### Data for processing:
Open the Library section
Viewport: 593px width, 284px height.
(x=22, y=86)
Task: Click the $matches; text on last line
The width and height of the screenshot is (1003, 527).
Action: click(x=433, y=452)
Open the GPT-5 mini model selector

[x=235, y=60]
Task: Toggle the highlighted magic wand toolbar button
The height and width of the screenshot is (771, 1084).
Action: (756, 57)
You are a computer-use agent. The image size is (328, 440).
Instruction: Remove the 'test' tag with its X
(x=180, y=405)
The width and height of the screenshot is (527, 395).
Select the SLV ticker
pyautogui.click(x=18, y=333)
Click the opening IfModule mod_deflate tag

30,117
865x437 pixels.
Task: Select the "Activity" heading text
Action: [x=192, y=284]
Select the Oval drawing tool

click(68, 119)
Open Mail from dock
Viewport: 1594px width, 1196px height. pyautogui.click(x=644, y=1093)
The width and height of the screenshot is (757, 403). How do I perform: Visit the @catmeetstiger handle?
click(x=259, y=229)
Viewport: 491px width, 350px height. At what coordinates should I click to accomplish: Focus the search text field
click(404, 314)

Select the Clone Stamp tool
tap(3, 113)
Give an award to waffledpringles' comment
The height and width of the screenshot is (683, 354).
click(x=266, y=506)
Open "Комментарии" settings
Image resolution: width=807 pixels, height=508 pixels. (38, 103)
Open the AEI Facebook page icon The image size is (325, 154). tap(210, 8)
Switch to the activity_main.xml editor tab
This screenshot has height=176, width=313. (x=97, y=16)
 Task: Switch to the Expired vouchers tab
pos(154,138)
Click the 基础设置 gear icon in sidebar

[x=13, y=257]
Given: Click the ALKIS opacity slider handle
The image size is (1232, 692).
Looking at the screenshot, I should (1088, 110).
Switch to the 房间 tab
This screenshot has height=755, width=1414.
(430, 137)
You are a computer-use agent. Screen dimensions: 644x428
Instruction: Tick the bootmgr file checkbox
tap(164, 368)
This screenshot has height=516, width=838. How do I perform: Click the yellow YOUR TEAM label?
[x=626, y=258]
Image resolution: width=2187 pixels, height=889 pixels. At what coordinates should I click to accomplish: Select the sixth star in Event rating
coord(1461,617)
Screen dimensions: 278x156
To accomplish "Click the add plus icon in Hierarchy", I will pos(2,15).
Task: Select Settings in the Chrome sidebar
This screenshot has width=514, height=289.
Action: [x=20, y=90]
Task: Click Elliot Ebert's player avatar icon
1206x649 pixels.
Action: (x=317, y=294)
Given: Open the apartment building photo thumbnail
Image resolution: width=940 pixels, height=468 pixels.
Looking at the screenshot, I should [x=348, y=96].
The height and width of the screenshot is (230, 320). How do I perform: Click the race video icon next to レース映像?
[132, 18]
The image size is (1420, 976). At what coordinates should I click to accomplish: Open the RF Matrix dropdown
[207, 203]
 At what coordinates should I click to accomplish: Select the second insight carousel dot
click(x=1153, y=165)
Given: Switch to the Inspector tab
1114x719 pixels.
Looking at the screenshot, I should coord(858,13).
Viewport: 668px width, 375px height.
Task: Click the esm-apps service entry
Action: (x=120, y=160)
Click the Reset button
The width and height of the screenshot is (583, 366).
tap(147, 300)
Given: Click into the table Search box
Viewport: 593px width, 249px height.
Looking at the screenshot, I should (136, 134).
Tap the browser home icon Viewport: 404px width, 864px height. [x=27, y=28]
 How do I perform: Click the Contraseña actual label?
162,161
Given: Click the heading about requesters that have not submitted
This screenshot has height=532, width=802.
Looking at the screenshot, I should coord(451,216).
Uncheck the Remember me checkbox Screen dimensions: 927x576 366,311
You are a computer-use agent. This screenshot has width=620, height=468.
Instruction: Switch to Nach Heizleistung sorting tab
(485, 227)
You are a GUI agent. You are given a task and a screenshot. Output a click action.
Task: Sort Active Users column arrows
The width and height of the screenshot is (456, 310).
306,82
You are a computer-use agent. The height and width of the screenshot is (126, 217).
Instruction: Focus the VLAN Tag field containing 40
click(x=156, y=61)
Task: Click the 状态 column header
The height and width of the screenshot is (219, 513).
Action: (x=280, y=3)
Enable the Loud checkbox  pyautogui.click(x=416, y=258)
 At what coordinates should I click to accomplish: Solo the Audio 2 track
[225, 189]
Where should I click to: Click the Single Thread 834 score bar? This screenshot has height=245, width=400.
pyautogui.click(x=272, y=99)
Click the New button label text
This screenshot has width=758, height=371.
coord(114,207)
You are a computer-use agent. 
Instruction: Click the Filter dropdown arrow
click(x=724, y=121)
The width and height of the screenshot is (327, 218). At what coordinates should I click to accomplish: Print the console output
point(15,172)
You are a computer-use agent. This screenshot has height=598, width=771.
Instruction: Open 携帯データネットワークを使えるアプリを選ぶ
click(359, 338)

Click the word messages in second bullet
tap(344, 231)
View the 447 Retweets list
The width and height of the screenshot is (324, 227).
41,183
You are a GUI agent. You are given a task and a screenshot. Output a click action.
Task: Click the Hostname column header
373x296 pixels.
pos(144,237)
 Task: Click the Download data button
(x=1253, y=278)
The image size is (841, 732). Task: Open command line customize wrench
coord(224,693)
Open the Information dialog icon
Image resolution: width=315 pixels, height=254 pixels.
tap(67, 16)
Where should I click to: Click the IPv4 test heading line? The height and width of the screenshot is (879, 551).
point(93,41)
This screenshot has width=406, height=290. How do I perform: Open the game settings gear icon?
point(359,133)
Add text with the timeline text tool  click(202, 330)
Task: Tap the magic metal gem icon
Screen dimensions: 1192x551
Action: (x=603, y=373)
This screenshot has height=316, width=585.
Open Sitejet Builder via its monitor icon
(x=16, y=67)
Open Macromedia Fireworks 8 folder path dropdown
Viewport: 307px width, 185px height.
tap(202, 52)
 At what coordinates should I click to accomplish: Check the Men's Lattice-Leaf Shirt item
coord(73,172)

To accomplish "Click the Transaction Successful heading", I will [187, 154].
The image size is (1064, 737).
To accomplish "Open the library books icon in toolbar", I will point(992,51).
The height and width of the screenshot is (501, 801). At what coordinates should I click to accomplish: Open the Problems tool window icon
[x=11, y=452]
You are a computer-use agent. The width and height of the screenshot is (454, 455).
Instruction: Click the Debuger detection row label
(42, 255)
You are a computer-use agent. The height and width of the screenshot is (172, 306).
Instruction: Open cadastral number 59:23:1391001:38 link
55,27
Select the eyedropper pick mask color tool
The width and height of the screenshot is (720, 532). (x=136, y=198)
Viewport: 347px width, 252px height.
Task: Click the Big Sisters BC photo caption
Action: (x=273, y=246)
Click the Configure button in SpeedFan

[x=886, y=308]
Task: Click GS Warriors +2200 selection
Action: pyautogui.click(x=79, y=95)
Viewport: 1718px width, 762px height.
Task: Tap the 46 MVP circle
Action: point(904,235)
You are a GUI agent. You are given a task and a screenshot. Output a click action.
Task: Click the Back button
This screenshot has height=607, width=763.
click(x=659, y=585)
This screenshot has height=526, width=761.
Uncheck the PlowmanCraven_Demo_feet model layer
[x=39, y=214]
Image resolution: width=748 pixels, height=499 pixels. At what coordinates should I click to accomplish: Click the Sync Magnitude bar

### What to do:
From the data above, copy each line that has the string "column".

### Result of this task:
Task: Sort Active Users column arrows
Task: Click the 状态 column header
Task: Click the Hostname column header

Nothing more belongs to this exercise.